Unstoppable: Finding Hidden Assets to Renew the Core and Fuel Profitable Growth is a non-fiction book on business strategy by American business consultant Chris Zook. This is the third book in his Profit from the Core trilogy, preceded by Profit from the Core released in 2001 and Beyond the Core in 2004.

Overview
In previous books in the trilogy, Zook explained how to expand, exploit, and support the current core of a company's business model. Firms usually go through a common growth cycle. Initially, they focus their resources on establishing their core businesses and using them against competition. Then, companies should leverage their strengths and move into closely related areas of business. Finally, companies exhaust these opportunities and have to redefine their cores, making hard decisions and launching a necessary transformation. When a company tries to redefine its core, often managers follow one of three paths—they commit ever more deeply to what they currently do, they move into segments where they have no experience, or they merge with some other group to create a new megacompany.
################
(Exercise set):
1: Answer these questions using the passage on Unstoppable:
(a) In what year was Beyond the Core released?
(b) Which book in the Profit from the Core trilogy is Unstoppable?
(c) What three paths do managers often follow when a company tries to redefine its core?
2: Continue the passage on Zook's book Unstoppable after its final sentence.

(Rows on where targets appear)
################
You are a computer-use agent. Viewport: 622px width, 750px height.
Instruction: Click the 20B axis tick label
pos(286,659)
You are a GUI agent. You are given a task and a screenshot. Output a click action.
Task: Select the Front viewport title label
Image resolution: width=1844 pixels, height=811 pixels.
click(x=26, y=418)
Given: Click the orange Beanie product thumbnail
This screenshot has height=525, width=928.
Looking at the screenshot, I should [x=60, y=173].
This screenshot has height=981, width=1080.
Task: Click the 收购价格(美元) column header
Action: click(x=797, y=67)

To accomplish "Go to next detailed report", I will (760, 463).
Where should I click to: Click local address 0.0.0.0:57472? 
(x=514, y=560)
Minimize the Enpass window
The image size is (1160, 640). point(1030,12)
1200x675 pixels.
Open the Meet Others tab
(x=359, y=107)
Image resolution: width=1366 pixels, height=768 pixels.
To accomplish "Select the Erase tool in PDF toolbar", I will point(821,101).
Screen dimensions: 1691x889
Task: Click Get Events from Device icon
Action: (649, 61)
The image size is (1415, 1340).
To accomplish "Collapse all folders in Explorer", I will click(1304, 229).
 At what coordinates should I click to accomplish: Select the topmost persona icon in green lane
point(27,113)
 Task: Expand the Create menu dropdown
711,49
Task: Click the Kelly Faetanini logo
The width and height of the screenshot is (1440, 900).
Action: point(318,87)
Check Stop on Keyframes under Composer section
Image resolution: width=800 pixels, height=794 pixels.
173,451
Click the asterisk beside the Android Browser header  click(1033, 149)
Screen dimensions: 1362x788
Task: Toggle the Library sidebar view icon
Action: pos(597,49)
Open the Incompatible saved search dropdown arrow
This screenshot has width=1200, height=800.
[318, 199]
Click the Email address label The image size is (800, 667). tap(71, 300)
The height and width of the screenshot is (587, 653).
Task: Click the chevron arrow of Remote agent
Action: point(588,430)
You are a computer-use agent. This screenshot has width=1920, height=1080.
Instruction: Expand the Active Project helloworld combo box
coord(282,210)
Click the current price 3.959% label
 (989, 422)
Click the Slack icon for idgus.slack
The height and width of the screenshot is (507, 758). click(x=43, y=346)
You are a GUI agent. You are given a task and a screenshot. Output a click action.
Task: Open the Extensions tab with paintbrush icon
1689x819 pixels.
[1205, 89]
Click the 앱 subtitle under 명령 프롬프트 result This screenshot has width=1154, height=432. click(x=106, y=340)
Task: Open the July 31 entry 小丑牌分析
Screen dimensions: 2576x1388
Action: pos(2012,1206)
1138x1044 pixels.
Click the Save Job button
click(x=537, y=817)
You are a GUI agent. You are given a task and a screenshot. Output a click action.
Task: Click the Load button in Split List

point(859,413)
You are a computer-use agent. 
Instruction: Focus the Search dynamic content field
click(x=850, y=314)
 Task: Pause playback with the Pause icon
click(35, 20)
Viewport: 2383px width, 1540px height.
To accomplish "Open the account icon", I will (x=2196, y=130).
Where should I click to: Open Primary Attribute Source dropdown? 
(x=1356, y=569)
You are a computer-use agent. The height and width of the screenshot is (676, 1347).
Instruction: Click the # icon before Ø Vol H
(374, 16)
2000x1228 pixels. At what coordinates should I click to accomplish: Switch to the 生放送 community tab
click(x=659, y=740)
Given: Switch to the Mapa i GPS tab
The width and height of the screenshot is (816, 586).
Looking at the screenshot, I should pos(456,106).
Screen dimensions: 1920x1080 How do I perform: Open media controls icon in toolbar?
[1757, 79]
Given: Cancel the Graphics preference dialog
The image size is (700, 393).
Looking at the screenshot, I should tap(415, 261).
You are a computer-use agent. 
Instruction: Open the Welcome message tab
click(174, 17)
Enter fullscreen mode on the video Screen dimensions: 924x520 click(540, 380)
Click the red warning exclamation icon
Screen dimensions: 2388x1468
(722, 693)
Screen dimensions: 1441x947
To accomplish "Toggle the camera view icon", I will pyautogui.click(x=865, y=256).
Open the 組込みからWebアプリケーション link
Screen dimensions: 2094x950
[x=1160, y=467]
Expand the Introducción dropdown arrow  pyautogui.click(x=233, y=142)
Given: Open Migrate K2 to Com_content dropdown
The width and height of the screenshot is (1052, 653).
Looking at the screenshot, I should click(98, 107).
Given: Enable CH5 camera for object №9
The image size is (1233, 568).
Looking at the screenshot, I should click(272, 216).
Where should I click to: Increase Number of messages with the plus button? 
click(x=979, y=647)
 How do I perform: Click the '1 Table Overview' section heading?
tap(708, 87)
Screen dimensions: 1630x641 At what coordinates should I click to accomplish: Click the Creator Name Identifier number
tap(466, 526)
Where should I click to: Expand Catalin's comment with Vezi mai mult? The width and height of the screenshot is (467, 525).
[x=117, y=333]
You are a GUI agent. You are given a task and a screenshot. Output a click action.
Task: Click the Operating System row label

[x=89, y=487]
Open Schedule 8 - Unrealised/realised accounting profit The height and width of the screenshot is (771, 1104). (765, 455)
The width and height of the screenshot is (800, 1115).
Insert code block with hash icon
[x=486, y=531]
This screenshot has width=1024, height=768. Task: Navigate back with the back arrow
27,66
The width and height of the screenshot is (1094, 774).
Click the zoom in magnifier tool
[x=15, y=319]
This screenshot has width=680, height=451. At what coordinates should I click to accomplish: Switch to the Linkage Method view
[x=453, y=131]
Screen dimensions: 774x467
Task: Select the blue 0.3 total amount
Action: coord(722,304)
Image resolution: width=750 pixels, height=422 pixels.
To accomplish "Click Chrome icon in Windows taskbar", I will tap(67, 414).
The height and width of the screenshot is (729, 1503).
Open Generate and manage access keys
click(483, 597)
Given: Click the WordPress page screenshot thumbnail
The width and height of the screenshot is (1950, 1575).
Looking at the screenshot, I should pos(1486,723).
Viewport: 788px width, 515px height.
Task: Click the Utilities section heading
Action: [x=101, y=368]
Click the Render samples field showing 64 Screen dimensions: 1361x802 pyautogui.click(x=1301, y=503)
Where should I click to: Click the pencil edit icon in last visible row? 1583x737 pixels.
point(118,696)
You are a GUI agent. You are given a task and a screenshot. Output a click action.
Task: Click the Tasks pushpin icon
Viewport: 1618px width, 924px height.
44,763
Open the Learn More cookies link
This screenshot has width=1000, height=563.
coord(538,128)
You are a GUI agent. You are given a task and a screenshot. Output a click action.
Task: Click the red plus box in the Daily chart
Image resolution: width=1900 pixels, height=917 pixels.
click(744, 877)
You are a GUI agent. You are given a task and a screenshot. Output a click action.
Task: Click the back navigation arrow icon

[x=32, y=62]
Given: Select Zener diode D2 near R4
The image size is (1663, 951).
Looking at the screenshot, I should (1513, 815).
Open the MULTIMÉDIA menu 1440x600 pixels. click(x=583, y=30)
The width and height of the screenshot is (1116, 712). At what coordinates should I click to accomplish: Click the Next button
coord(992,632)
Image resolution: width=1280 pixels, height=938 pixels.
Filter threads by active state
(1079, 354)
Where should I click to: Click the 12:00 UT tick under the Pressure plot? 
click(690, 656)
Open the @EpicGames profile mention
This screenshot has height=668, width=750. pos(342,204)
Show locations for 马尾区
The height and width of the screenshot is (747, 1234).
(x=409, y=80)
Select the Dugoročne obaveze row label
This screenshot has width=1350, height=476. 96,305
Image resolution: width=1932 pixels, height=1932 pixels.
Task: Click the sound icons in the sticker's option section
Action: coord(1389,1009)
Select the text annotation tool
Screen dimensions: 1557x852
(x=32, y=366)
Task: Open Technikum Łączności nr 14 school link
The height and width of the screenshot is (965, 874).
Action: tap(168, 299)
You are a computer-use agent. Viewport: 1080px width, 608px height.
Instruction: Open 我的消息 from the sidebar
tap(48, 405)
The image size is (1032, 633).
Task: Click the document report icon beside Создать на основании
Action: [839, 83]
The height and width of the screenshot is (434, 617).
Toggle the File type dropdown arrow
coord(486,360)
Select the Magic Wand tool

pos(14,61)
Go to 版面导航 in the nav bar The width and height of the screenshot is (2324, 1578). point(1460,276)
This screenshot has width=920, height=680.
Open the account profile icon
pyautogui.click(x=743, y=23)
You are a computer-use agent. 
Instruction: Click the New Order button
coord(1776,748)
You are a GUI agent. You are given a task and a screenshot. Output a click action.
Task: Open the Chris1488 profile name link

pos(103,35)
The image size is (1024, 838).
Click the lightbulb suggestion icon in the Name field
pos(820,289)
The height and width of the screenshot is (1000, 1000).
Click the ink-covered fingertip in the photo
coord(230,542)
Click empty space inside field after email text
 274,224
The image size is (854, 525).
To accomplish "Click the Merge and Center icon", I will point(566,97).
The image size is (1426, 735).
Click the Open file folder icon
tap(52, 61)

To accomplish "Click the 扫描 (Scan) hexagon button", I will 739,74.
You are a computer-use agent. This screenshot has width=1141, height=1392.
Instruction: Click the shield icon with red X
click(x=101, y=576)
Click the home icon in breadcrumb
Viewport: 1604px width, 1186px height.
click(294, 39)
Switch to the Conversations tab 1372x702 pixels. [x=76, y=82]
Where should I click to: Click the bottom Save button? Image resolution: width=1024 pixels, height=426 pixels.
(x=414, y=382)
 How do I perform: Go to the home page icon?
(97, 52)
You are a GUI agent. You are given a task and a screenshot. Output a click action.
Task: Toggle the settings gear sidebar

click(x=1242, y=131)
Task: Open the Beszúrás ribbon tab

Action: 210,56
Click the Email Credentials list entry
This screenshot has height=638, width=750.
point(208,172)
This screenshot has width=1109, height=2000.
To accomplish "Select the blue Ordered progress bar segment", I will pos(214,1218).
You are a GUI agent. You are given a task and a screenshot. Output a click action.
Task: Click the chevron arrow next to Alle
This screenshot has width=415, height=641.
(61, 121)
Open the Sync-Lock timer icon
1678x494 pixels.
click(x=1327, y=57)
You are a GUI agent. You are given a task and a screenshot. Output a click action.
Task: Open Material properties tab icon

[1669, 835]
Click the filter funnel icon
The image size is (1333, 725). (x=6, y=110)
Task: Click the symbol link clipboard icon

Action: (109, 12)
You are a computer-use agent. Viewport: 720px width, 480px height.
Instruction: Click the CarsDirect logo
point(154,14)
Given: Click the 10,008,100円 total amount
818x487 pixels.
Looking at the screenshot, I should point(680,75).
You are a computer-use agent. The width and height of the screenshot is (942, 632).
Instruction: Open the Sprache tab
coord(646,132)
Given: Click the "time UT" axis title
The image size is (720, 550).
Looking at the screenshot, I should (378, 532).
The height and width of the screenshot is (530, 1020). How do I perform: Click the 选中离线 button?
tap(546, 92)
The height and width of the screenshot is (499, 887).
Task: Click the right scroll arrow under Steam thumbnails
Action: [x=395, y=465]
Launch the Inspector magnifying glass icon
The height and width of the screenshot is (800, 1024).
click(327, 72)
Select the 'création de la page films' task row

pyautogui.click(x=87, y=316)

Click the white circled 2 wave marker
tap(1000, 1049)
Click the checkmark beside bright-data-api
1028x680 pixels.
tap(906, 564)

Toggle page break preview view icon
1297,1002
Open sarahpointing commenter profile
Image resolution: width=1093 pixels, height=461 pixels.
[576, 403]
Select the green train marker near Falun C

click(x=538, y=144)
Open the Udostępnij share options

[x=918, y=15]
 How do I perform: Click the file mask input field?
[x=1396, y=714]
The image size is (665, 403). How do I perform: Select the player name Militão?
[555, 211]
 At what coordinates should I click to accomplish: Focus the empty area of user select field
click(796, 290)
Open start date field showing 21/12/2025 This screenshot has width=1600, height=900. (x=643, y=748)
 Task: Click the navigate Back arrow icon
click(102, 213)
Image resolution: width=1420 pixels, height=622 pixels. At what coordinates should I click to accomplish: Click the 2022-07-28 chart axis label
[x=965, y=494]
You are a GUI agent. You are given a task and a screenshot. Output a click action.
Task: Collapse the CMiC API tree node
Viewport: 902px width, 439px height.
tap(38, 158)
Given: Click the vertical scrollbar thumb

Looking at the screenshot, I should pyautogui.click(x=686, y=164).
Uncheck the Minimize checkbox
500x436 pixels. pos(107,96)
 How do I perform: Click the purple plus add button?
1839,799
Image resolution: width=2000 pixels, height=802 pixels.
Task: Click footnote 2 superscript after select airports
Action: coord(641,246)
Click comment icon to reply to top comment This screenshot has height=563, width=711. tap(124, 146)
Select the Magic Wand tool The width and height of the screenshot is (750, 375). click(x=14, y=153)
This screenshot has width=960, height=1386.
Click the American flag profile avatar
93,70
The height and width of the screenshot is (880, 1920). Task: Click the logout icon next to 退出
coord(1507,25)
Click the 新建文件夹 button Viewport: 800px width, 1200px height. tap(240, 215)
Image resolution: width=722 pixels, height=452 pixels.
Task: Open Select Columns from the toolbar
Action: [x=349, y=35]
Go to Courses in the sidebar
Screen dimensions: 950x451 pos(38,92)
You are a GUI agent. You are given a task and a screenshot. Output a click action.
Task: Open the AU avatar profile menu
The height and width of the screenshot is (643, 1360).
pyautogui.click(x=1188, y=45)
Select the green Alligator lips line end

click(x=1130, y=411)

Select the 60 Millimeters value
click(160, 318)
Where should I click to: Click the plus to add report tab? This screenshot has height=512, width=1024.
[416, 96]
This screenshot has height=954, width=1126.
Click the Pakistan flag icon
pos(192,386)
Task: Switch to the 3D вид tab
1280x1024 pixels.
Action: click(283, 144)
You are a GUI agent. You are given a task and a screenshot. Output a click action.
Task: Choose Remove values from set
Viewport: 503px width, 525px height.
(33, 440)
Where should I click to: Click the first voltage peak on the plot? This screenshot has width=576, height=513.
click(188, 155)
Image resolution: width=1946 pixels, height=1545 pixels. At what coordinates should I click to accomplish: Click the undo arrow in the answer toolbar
################
(Task results):
1:
(a) 2004
(b) The third
(c) They commit ever more deeply to what they currently do, they move into segments where they have no experience, or they merge with some other group to create a new megacompany.

2:
Zook argues that each of those moves has a very small chance of success over the long term. The chances are much better when companies examine what they already have, and then map out how to leverage those hidden assets. Zook divides these assets in three categories: undervalued business platforms, unexploited customer assets, and underutilized capabilities. If the company moves in these areas where it already has experience, it may successfully redefine itself to meet the next growth period.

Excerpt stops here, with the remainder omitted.